It is important to note that while mice express an ortholog of human Kell, 25% of the amino acid residues differ between species (15). Thus, wild-type mice have the capacity to respond to multiple epitopes and/or antigens other than K1 that are carried by the Kell glycoprotein. Antibody responses by treated mice will be referred to as anti-K, to reflect a general response to the entire K glycoprotein. Injected anti-K1 will be referred to as mAb anti-K1.
Day 21 was chosen as the time point to analyze serum for anti-K IgG, out of concern that signal from injected mAb anti-K1 may be mistaken for anti-K made by the recipient immune response.
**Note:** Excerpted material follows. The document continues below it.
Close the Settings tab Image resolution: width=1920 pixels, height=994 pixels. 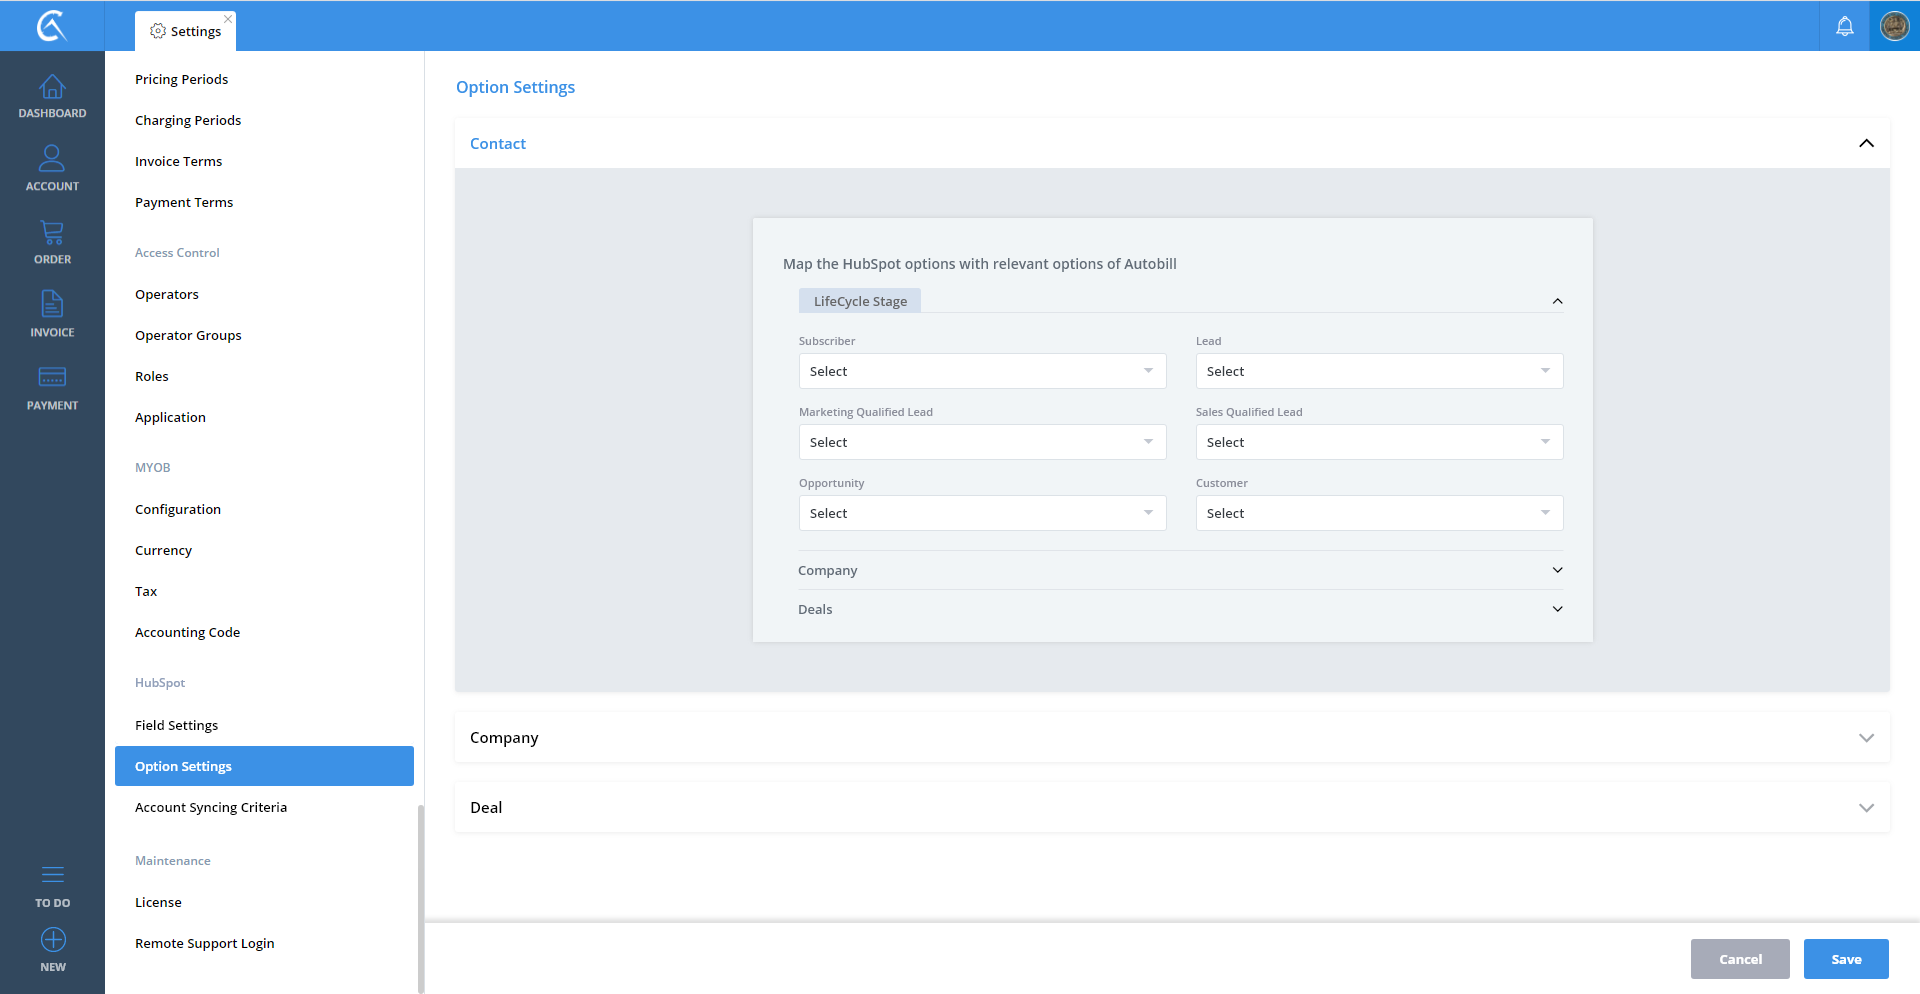[228, 19]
This concern was also addressed by including control groups that were injected with mAb anti-K1 but received no transfusion; baseline signal was determined from these control groups at the same time points as experimental groups.
Compared to control “compatible” mice injected with PBS, a statistically significant clearance of K1 RBCs was observed with mAb anti-K1 of the IgG1, IgG2a, IgG2b, and IgG2c subclasses (p < 0.001 for each subclass) (Figure 2A). The greatest clearance was observed with IgG2a (~50%) and the rank order of clearance was IgG2a>IgG2c>IgG1>IgG2b. No clearance was observed with the IgG3 subclass.
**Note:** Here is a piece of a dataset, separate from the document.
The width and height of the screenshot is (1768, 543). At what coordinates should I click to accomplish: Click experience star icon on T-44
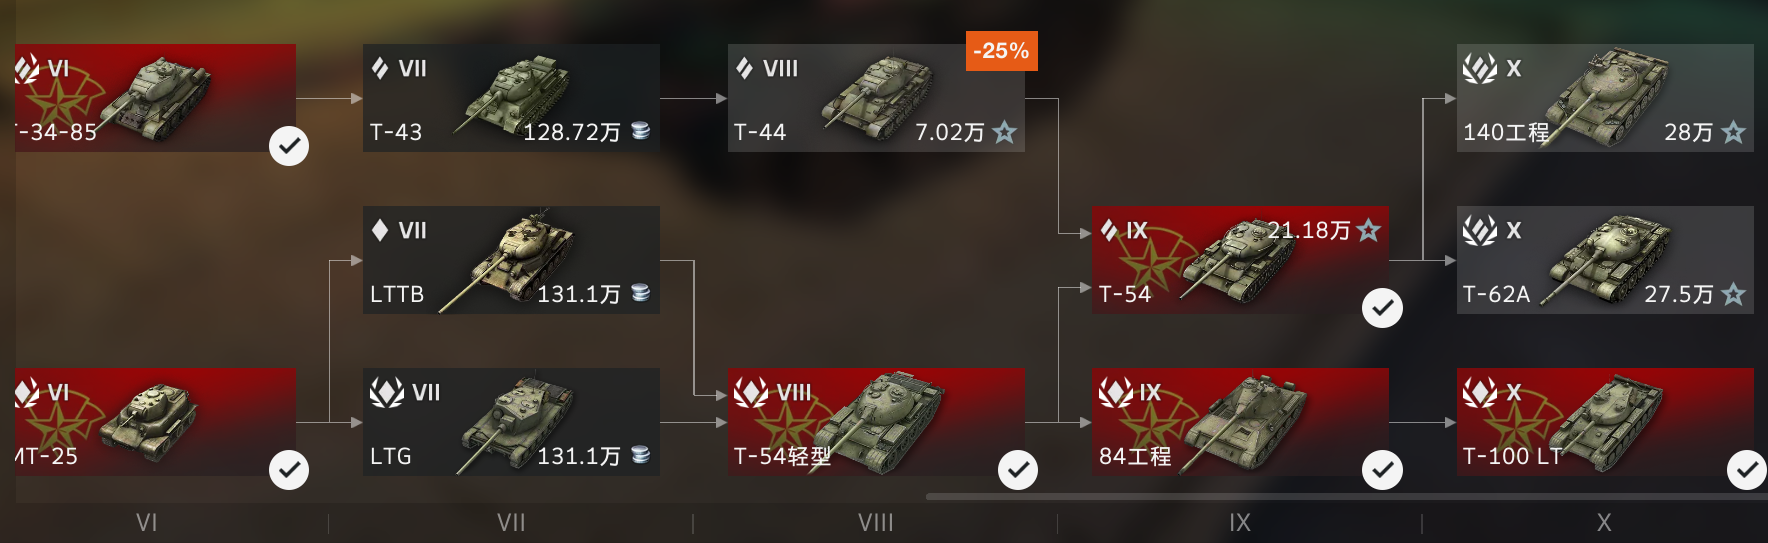pos(1005,132)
Figure 2. Differential Effect of IgG Subclass on Immunoregulatory Properties of anti-RBC Antibodies. (A) 24 h recoveries of K1 RBCs were assessed following transfusion in response to the indicated antibodies or control PBS (B) Anti-K IgM was measured at 6 days post-transfusion. (C) Anti-K IgG was measured at 21 days post-transfusion. (D) The same 21-day serum tested in panel C were analyzed for IgG using K2 RBCs as targets rather than K1, in order to avoid interference from the injected mAb anti-K1. These data are pooled from 3 to 10 experiments with n = 9–23 mice per group. Statistically significant differences from PBS-treated mice are shown as *p < 0.05 and ***p < 0.001.
Transfusion of K1 RBCs induced a strong IgM anti-K response at 6 days post-transfusion. In the absence of any injected mAb anti-K1 (PBS group) the IgM signal was 63 times stronger (Figure 1B) than in negative control mice receiving PBS without transfused RBCs. Injection of IgG1 caused significant suppression of the IgM anti-K response (p < 0.001). A milder suppression was also observed in response to IgG3 (p < 0.05). In contrast, both IgG2a and IgG2c caused substantial enhancement of anti-K IgM (p < 0.001). No significant change in anti-K IgM was observed in response to IgG2b injection.
Consistent with previous reports, transfusion of K1 RBCs causes only a very weak IgG response in the absence of adjuvant (8). Low levels of anti-K IgG were detected in mice receiving only K1 RBCs (Figure 2C) compared to mice receiving no RBCs (PBS group in Figure 2C). Similar to the effects upon anti-K IgM, both IgG2a, and IgG2c caused a substantial enhancement of anti-K IgG (p < 0.001). Surprisingly, IgG2b also caused enhancement of the same magnitude and significance as IgG2a and IgG2c, despite having no detectable effect on anti-K IgM (see Figure 2B). Neither IgG1 nor IgG3 had any effect upon anti-K IgG. However, as there was no significant baseline IgG response, it is not possible to determine if IgG1 and IgG3 suppressed anti-K IgG.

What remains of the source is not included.